Sunday, August 28, 2016

The Cost of Cancer, updated

It has been one year since my post-surgery pain- & insomnia-induced rant about health insurance.  I continue to tabulate all my cancer-related expenses; it's been a good six months since my last financial update.  Since then, the Neulasta billing problem was remedied (finally), I finished chemo, I had radiation and a scan and a procedure, but I haven't seen that many benefit statements.  I haven't seen anything related to the radiation, and still only saw the one set of charges last fall that appeared to be for chemotherapy.  I won't pretend to understand how any of it works.

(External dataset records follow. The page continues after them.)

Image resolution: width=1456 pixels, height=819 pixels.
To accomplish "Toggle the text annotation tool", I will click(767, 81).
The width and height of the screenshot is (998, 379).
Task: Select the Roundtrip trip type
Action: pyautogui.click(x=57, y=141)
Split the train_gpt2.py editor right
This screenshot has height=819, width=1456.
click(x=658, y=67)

In support of continued transparency, here are the numbers as of the last EOB I received, as of 8/19/16:

Chemotherapy                  6,645.22
Chemotherapy-related  126,589.98 (Neulasta)
Clinic/Consultation          1,076.00
Emergency Room            1,949.00
Inpatient                           6,687.34
Labs/Scans                    31,457.00
Medical Supplies             2,059.57
Surgery                          16,516.50

TOTAL                        193,159.53

And an updated out-of-pocket breakdown:

Clothing/supplies          169.82
Copays- appts               275.00
Copays- scrips                41.47
Food                             418.57
Parking                         620.00

TOTAL OOP             1,524.86

Wicked-sobering grand total:     194,684.39

Notice that the Neulasta is a solid 65% of the grand total.  I found that especially striking in light of the recent controversy surrounding the Epipen price hikeI'll bet a significant percentage of patients undergoing any chemotherapy regimen end up needing Neulasta to support their immune systems.  I'll bet a not significant percentage of those patients have the miraculous health insurance that I do.  It boggles the mind.